Following reports that the Malaysian Communications and Multimedia Commission (MCMC) ordered telcos to hand over mobile network usage data from the first quarter of 2025, Malaysia’s major telecom operators and the regulator have reassured the public that personal data and privacy remain fully protected.
The news, initially reported by South China Morning Post, revealed that MCMC requested telcos to provide call records, IP call logs, and location data as part of its Mobile Phone Data (MPD) project, which aims to generate detailed statistics to inform policy decisions in ICT and tourism sectors. The request raised privacy concerns due to lack of public disclosure and rising cyberattack risks in Malaysia.

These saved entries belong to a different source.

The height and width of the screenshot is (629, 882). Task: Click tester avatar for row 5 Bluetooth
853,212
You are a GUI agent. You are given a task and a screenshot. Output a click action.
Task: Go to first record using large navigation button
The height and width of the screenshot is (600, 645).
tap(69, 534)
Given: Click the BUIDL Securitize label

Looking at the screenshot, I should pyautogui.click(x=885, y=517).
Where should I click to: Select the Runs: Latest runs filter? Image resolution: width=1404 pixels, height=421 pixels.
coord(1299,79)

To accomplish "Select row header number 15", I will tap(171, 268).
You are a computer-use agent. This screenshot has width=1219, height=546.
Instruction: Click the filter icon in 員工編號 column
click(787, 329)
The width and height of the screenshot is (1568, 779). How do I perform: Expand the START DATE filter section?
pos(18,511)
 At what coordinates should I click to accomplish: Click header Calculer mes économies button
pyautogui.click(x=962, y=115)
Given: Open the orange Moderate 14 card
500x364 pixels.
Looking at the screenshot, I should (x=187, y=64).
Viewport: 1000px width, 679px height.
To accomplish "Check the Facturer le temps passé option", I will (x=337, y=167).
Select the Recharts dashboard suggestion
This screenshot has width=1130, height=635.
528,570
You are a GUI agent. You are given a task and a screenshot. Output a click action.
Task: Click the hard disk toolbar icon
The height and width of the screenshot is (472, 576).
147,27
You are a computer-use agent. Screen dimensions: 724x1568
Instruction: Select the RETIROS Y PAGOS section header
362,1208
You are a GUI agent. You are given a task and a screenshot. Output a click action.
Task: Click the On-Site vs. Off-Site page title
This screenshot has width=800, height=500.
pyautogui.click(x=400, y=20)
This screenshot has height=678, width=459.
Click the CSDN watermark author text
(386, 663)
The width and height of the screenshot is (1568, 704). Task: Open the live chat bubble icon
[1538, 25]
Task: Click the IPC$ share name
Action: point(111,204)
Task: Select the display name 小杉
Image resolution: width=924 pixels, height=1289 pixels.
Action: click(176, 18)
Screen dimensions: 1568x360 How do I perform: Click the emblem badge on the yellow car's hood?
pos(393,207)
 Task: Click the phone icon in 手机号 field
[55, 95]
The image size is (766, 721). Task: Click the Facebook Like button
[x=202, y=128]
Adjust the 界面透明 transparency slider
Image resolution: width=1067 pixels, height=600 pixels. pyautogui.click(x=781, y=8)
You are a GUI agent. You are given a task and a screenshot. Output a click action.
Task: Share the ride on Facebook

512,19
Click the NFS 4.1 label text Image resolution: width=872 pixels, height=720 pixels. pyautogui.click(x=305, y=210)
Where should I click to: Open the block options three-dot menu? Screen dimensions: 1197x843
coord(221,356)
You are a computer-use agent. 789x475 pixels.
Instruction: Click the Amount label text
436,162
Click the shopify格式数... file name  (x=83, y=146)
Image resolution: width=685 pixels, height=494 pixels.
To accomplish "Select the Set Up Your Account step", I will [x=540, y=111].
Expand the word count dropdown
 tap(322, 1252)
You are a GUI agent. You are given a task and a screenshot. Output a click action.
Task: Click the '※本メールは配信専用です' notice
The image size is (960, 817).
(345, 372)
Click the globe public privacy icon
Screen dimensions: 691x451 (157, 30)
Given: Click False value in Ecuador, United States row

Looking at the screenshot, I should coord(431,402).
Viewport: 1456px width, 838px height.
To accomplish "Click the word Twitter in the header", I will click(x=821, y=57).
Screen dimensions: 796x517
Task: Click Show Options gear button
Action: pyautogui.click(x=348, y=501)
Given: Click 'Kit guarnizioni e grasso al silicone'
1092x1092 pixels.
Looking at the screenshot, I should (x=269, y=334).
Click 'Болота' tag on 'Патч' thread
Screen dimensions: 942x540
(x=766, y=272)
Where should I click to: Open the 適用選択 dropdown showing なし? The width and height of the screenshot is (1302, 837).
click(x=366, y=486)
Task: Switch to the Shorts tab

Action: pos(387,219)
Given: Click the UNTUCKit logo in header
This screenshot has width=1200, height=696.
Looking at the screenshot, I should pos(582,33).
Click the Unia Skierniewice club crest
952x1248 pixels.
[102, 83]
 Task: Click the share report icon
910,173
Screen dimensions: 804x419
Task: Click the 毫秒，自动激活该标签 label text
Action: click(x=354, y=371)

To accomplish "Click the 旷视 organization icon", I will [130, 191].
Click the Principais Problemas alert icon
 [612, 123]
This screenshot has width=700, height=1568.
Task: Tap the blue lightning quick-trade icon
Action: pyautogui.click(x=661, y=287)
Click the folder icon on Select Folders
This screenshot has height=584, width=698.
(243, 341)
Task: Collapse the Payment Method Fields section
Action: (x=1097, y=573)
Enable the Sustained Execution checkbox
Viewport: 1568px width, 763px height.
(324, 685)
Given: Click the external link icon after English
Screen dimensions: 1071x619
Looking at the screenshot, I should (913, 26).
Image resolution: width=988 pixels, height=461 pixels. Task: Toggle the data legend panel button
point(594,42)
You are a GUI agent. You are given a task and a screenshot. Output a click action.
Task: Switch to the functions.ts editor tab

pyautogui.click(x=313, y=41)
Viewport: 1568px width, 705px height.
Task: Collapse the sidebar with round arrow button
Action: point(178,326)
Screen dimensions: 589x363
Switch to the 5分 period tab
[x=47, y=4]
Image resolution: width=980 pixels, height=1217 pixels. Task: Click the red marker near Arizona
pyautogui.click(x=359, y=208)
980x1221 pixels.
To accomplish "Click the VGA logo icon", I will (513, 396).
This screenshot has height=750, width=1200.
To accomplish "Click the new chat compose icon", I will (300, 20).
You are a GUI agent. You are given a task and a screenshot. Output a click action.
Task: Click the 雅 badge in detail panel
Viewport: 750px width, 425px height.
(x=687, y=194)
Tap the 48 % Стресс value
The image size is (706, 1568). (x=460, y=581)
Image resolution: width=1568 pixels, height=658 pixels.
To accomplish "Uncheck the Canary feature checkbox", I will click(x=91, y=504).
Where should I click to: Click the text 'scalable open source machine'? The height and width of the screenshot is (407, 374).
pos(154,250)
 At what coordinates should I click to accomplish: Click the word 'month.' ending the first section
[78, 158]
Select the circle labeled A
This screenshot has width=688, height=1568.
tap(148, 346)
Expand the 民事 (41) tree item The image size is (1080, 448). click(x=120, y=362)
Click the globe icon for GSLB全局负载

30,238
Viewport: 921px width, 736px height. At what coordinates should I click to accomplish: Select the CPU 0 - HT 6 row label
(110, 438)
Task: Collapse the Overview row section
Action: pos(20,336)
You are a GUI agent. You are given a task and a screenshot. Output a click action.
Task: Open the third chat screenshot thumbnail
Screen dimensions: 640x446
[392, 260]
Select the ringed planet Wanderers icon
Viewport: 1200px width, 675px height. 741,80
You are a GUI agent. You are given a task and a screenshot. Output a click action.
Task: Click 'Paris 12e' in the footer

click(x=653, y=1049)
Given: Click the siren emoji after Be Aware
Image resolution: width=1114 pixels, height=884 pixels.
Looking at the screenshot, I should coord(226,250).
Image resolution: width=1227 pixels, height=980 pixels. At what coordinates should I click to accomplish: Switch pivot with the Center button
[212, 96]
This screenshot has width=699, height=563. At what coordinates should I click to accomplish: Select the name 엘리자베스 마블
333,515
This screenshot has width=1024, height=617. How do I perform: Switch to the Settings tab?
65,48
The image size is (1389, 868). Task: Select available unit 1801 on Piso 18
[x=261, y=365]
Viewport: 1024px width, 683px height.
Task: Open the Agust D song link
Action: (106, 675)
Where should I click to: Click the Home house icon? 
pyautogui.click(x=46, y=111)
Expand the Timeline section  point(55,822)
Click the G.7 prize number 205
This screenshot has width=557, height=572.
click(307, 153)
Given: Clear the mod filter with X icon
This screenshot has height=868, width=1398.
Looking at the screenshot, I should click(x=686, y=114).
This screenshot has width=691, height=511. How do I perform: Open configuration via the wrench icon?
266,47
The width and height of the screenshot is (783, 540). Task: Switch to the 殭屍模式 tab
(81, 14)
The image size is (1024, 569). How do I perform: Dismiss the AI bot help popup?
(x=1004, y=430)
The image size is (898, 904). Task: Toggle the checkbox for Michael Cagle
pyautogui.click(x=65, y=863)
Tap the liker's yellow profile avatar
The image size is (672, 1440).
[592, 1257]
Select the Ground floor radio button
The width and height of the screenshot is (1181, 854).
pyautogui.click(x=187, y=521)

In response, the MCMC clarified that all data collected for the MPD project is strictly anonymised, contains no personally identifiable information (PII), and is used solely for statistical purposes. Telcos may either process the data internally or allow MCMC to do so, but anonymisation happens before the regulator receives it. The MPD initiative is conducted in collaboration with the International Telecommunication Union (ITU) and the UN Committee on Big Data and mirrors similar projects in countries like Indonesia and Brazil.
Separately, CelcomDigi, Maxis, U Mobile, and YTL Communications each affirmed their commitment to data privacy and compliance with Malaysia’s Communications and Multimedia Act and Personal Data Protection Act. They stated that the MPD data shared is anonymised, aggregated, processed within secure environments, and that no PII is ever accessed, shared, or processed during this data submission.